少し早起きして、ホテルのバイクガレージに足を運び、まずは愛車のメンテナンスから始める。昨日は一日中雨に打たれ続けたせいで、フレームもチェーンも泥だらけだ。丁寧に汚れを拭き取り、注油を施す。昨日の終盤、ギヤ周りから怪しい異音がしていたが、オイルが浸透すると、嘘のようにスムーズな回転を取り戻した。

今回のルートは、足摺岬をあえてパスし、ずっと憧れていた柏島を経由して宿毛へ向かう。

まずは四万十川の下流沿いを走り抜け、一山越えて海岸線へと出る。



やがて道は海から離れ、木々に覆われた静かな山道へと姿を変える。足摺岬が近づくにつれ、こうした鬱蒼とした森のような景色が増えてくる。

途中の大岐の浜では、サーファーたちが気持ちよさそうに波と戯れていた。

土佐清水の分岐で、あえて足摺とは逆の竜串方面へ向かう。道の駅「めじかの里 土佐清水」でスタンプを押し、この暑さに負けて文旦ソフトを口にした。冷たい甘みが乾いた喉を潤す。

そこから一山登り、いつも休憩する叶崎展望台へ。



頂上で一息つき、再び走り出す。大月へ向けて、じわじわと標高を上げていくダラダラとした登り坂は、地味に体力を削ってくる。

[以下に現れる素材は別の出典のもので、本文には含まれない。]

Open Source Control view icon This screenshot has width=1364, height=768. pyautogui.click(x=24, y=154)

道の駅「大月」の手前で、私はオフィシャルルートを外れ、柏島へと続く道に入った。分岐した直後の急勾配を一気に駆け下り、さらに一山を越える。戻りも同じ道を通らなければならないと思うと少し複雑な気分だが、そんな憂鬱も、柏島に到着した瞬間に吹き飛んだ。

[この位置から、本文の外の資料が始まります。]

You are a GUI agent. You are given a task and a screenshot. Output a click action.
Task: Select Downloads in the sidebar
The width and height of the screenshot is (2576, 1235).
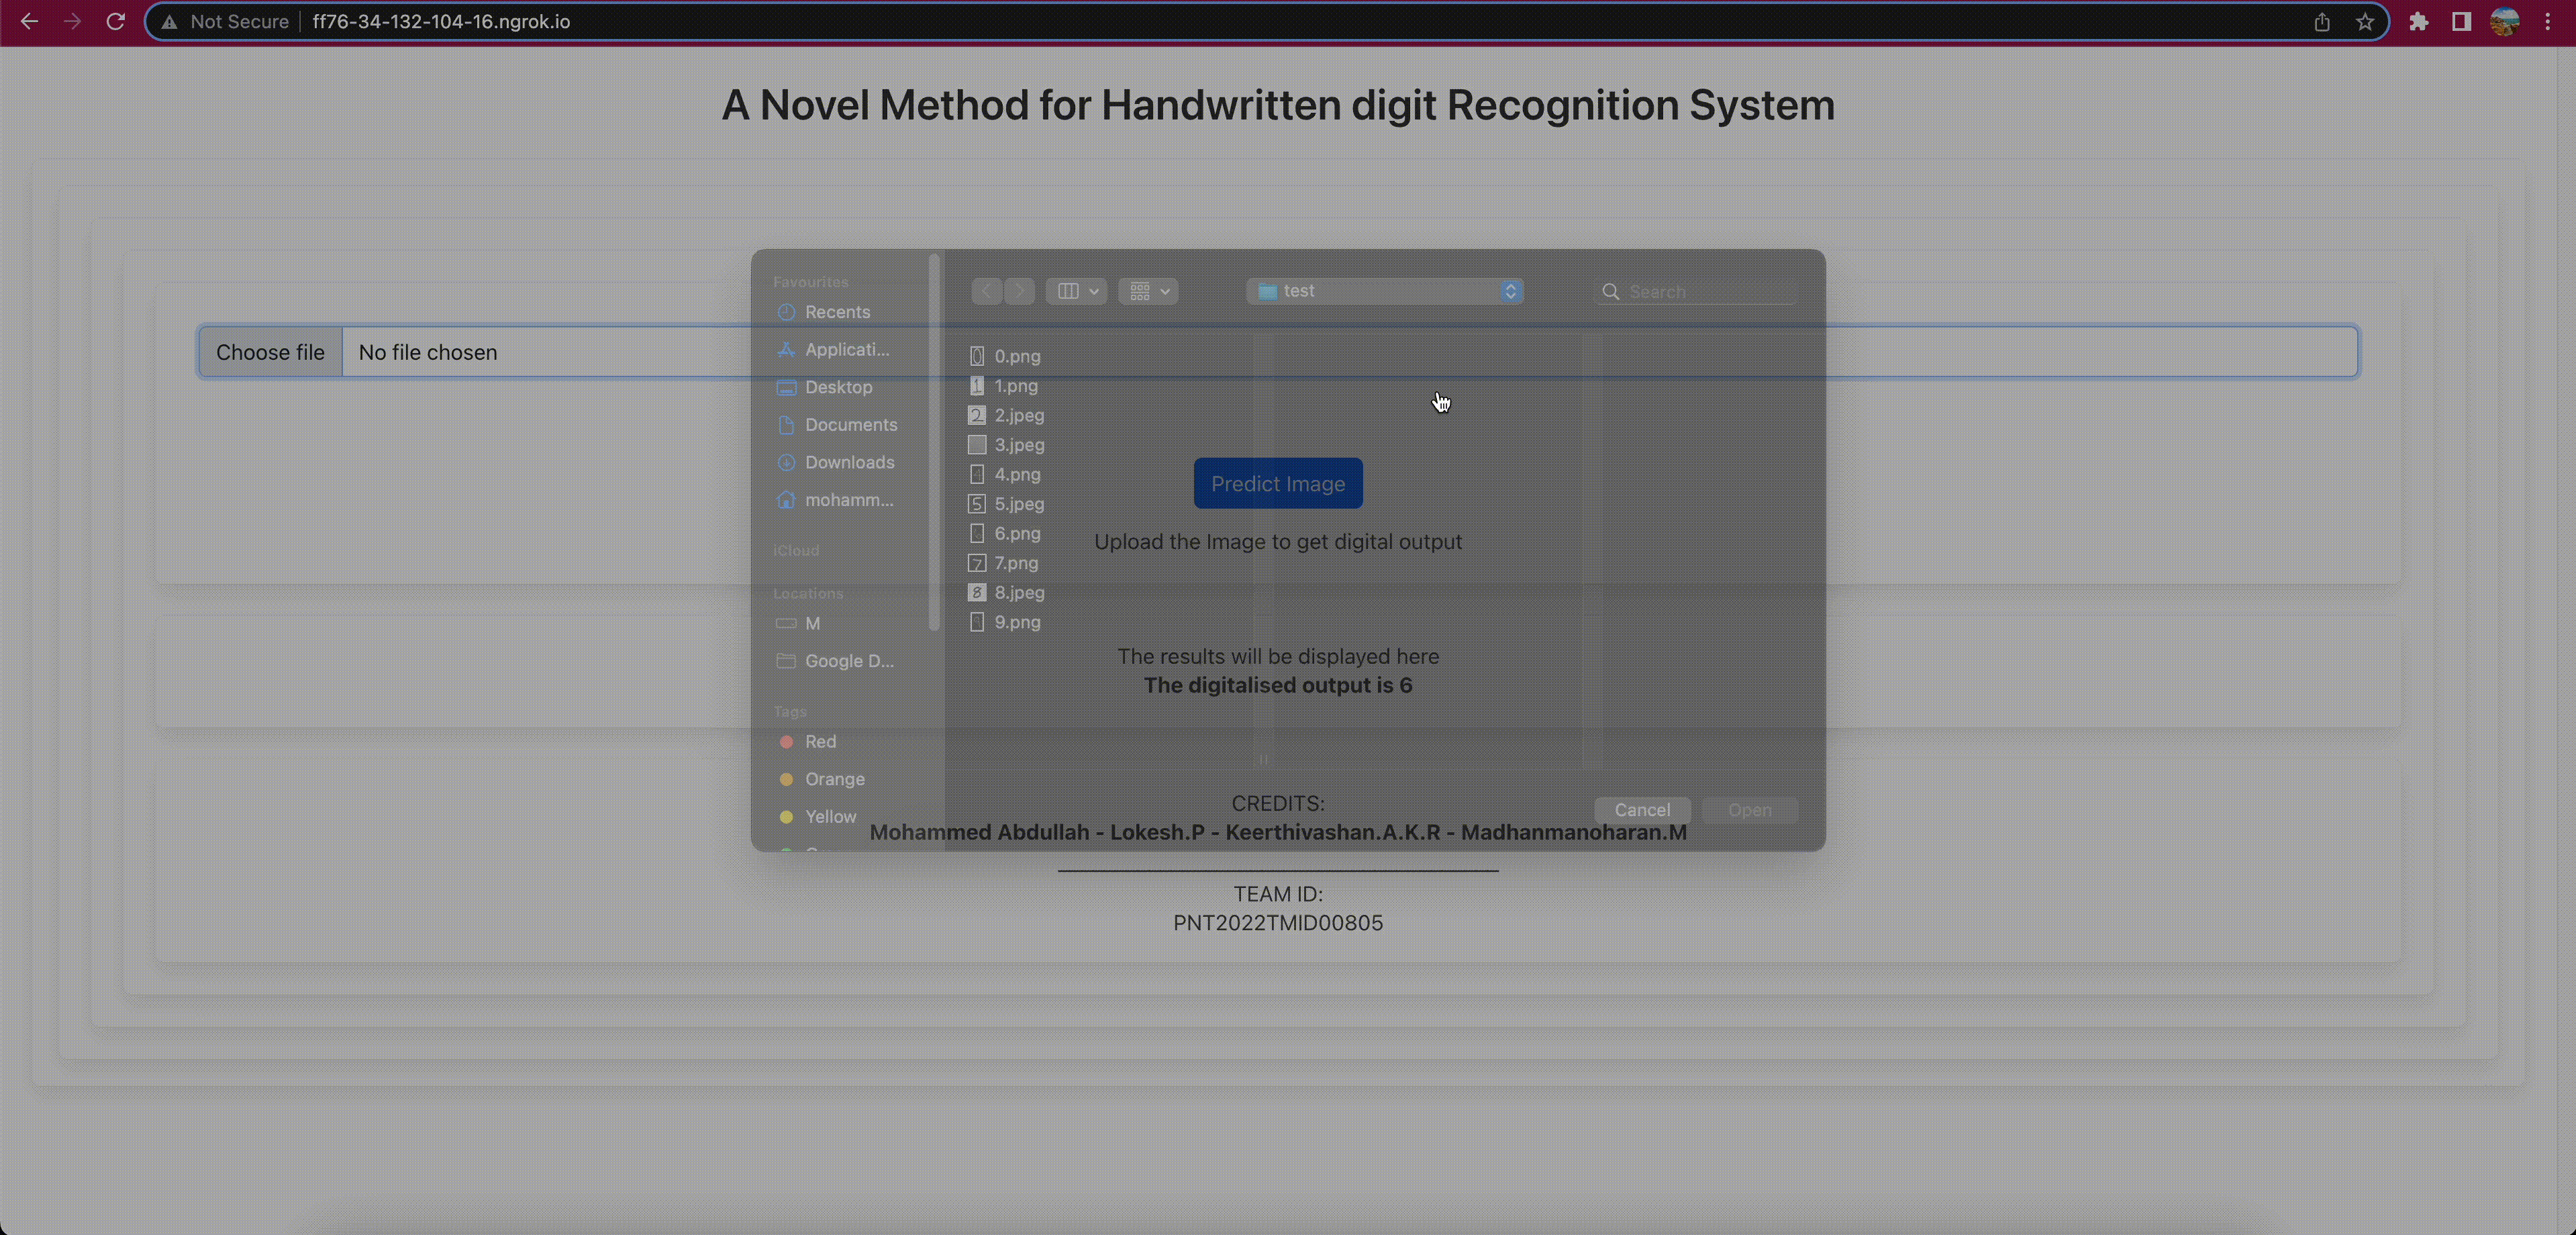pos(849,462)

晴れ渡る空の下、透き通った海。ひと山越えてまで来る価値は十分にあった。
残念ながら今日は風が強く、あの有名な『海面に船が浮いているように見える』絶景には出会えなかったが、この透明度だけで胸がいっぱいになる。

写真を撮りながら大月へと引き返す。頻繁に足を止めて撮影できるのは、自転車旅ならではの特権だ。
車で来ている観光客たちが停める場所を探しながら写真を撮っていた



道の駅「大月」まで戻り、スタンプを押した後は、ソフトクリームが乗った苺のかき氷でクールダウン。これだけ暑いと、もはやソフトクリームよりもかき氷の冷たさが正義だ。

大月から宿毛へと向かう道は、幸いにも下り基調だった。本日の最終目的地、「すくもサニーサイドパーク」まであと少し、そう思った矢先だった。

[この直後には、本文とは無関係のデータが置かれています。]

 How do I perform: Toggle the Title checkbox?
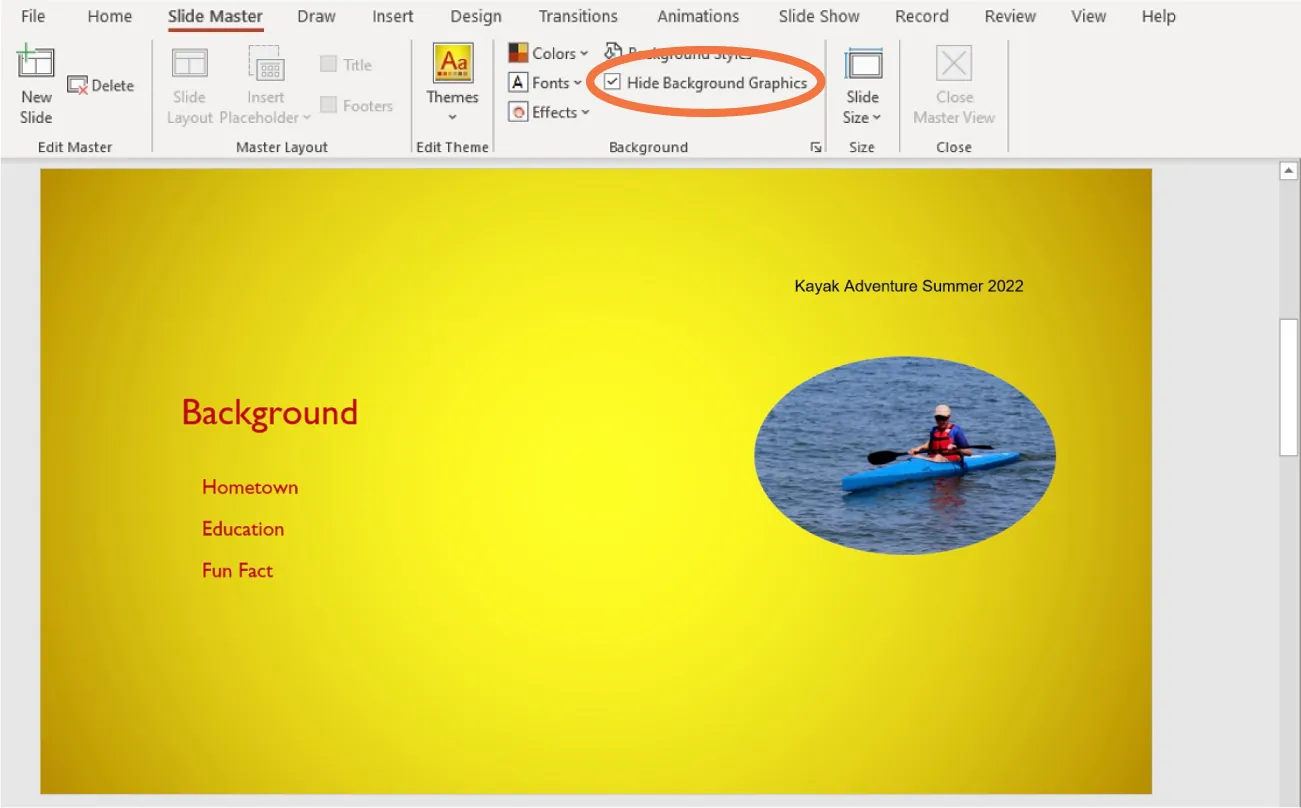tap(330, 63)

タイヤに何か刺さったような音がするなと思ったら、案の定、リアタイヤに釘が突き刺さっていた。


タイヤのビードがなかなかリムから外れず、汗だくになって悪戦苦闘する。それでもなんとか予備のチューブに交換し、再出発。今回持参した電動ポンプのおかげで、空気入れの苦労がなかったことだけが救いだった。

新しくなった「すくもサニーサイドパーク」に足を踏み入れるのは、今日が初めてだ。以前訪れた時は改装中だったため、宿毛駅の仮設スポットでスタンプを押した。

心地よい達成感を胸に、今日の宿「ホテル アバン宿毛」へと向かう。


2021年の自転車遍路でもお世話になった宿だが、リフォームされた館内は驚くほど綺麗になっていた。フロントのスタッフに頼み、愛車をバックヤードへ大切に預かってもらう。